The announcement was made at Gillette Stadium, where the Minutemen's home football games will be played effective in 2012.
Massachusetts has been examining moving to the Bowl Championship Subdivision from the Division I-Football Championship Subdivision for years. The FCS is the former Division I-AA, a division where UMass won a national championship in 1998.
Holub, UMass athletic director John McCutcheon, New England Patriots owner Robert Kraft and MAC commissioner Dr. Jon A. Steinbrecher all attended the press conference announcing the agreement between the school and the league.
UMass will play one more season in the Division I-FCS Colonial Athletic Association, but will not be eligible to play for a CAA title or a berth in the FCS tournament. The Minutemen will play a full FBS and MAC schedule in 2012 and will be eligible for the MAC Championship and bowl participation in 2013. UMass is the 14th team in the Mid-American Conference, and joins Temple as one of two football-only teams in the conference.
"In the final analysis, the addition of the University of Massachusetts-Amherst brings value to the Mid-American Conference."
The centerpiece of this move is the decision by Kraft and the Kraft Group to offer UMass the use of Gillette Stadium without rent. That does not mean the school gets the stadium free of charge. There is a revenue-sharing agreement between the University of Massachusetts and the Kraft Group, so the higher the attendance, the more the Krafts will receive in payments.
In remarks to the media, Kraft said he and his family have wanted to expand football throughout New England at all levels. The Patriots owner said this is one way to accomplish that goal.
"We have not seen it happen as rapidly in the college area," said Kraft. "I'm really hoping that in a small way, we can help to have UMass be the third team in the FBS in the New England region."
UMass played one game at Gillette Stadium in 2010, drawing 32,848 fans for the game against New Hampshire. It was a crowd the UMass athletic director thought was 60-40 for UMass. The Minutemen will play UNH here again this year.
In the short term, the cost to the university will primarily be in additional scholarships and coaching positions. There are 63 scholarships at the FCS level and 85 at the FBS level. In addition, the university will increase women's athletic scholarships equally.
McCutcheon said he didn't know how those additional scholarships would be divided up.
According to figures released by the university, the school spent $4.4 million on the sport in 2010. By the 2013 season, the football budget is anticipated to be $6.9 million.
"We have looked at all aspects of this transition to the FBS very carefully," Holub said. "We believe that after an initial investment, and in a very few years, we will be using less funds from our general budget to support athletics than we do now."
McCutcheon said that increased payouts from the MAC's television contracts with ESPN and more games against Division I-FBS teams from many of the major conferences will increase the athletic budget. The Mid-American Conference has a contract with ESPN through the 2016-17 season. The deal includes a minimum of 15 nationally-televised games on the various ESPN networks.

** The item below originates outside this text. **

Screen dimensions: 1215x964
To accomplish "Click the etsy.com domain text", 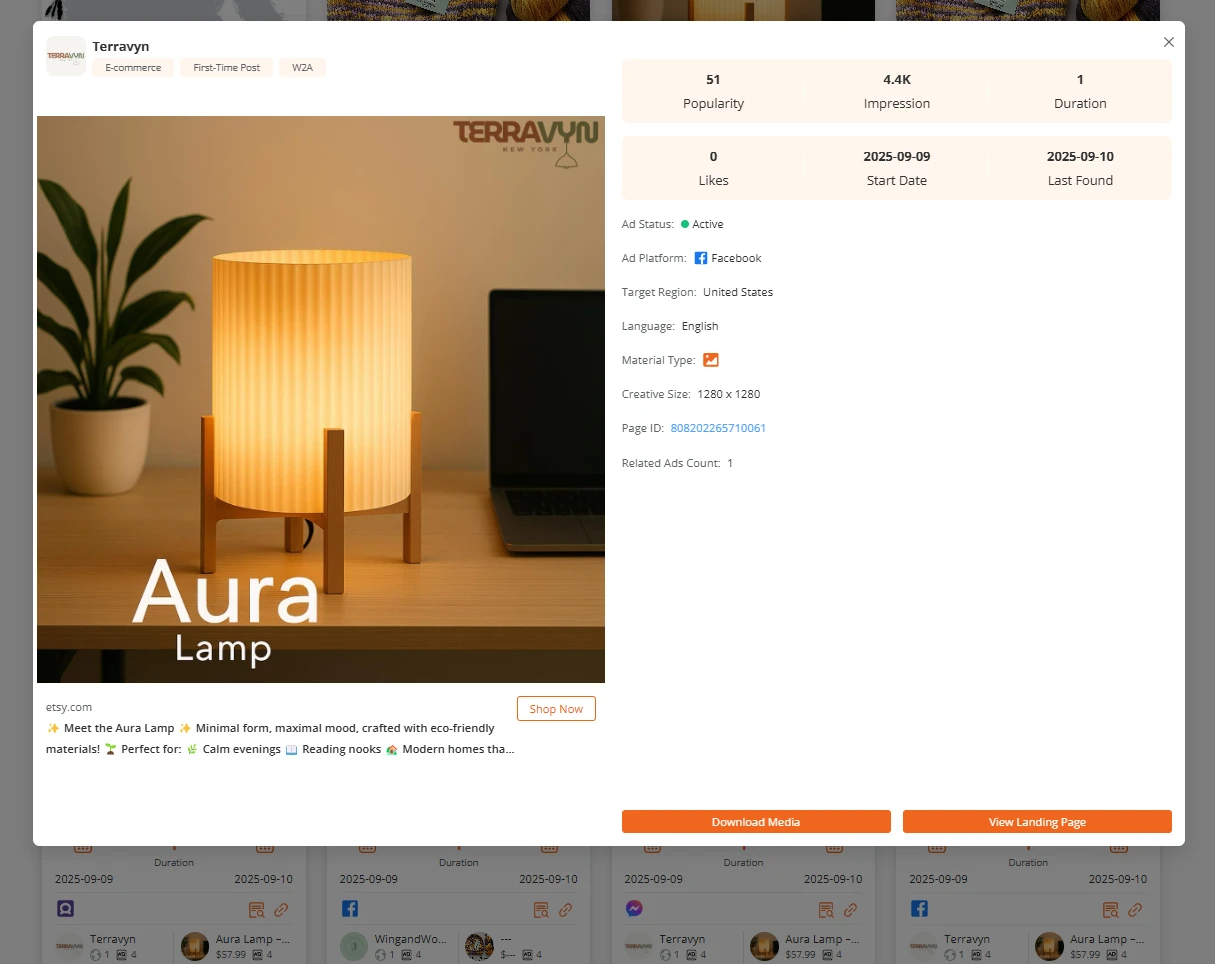I will [x=69, y=707].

As an FCS team, UMass has played one game a year against BCS teams, including recent matchups against Michigan, Kansas State and Texas Tech. This year, UMass will play at Boston College on Sept. 24.
The move to the MAC, according to McCutcheon, has piqued the interest of many BCS teams for the so-called "guarantee" games.

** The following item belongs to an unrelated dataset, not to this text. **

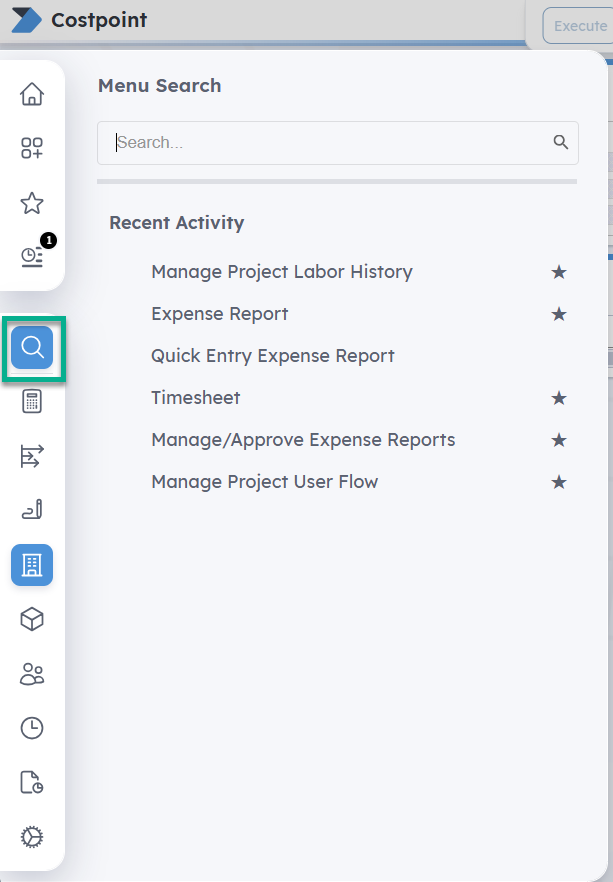Toggle favorite star for Expense Report
Image resolution: width=613 pixels, height=882 pixels.
click(x=559, y=314)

"Over the past few weeks, as this possibility has gotten more and more public, the amount of expressed interest from some of the most visible programs in the country to schedule us and play in this most magnificent venue is astounding," he said.
Down the road, McCutcheon said that improvements will be made to football facilities on campus. Those improvements could include a football support building, an improved press box at McGuirk Alumni Stadium and other capital improvements.

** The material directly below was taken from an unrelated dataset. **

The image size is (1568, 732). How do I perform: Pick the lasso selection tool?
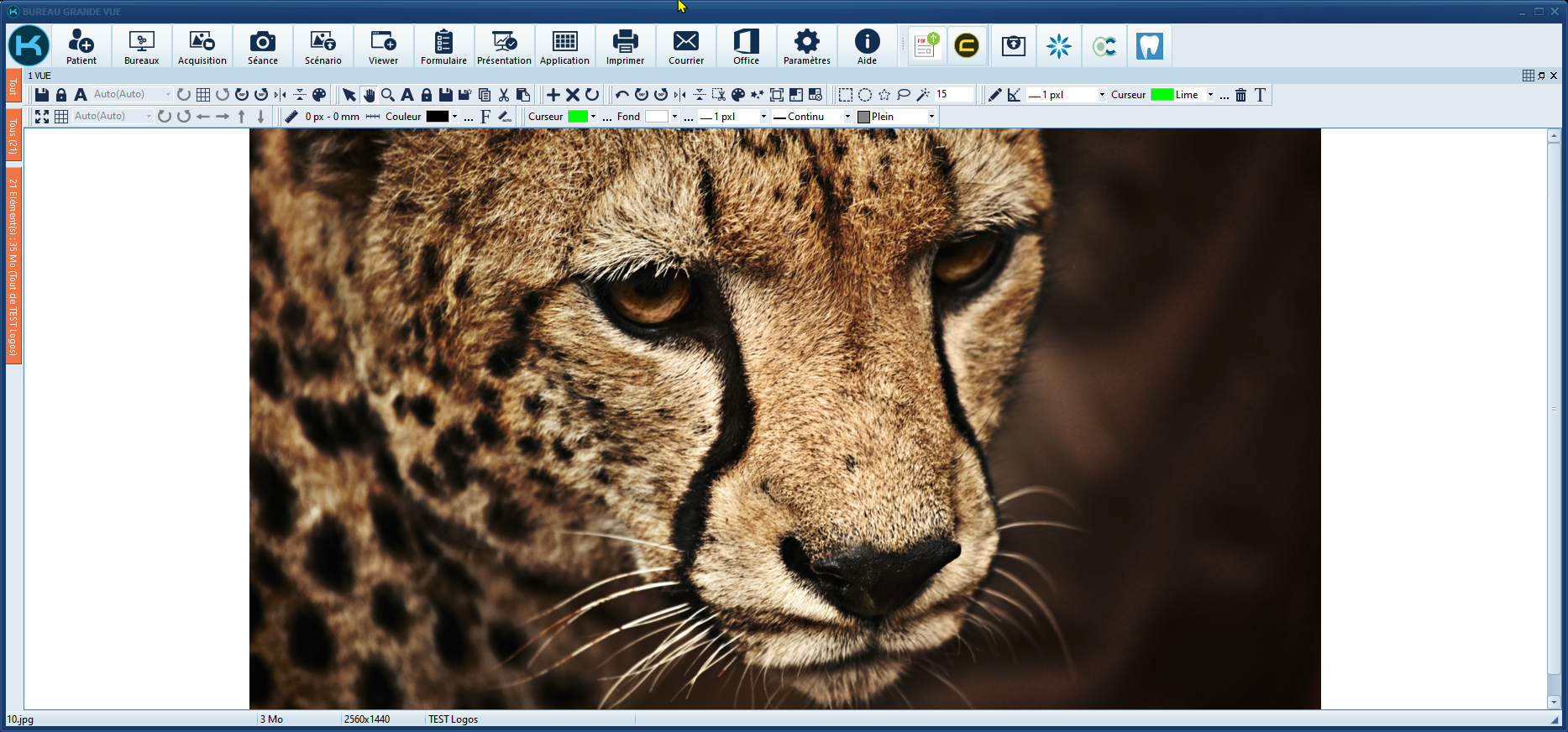[x=904, y=95]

The key to success, McCutcheon said, is to win games on the football field and get more people to come to UMass games.
"We need to build our fan base," the athletic director said. "We have several outstanding programs regarding the promotion of season tickets. We're going to recognize our longtime supporters out in Western Massachusetts but we have special programs to entice and bring in fans from the Eastern portion of the state as well."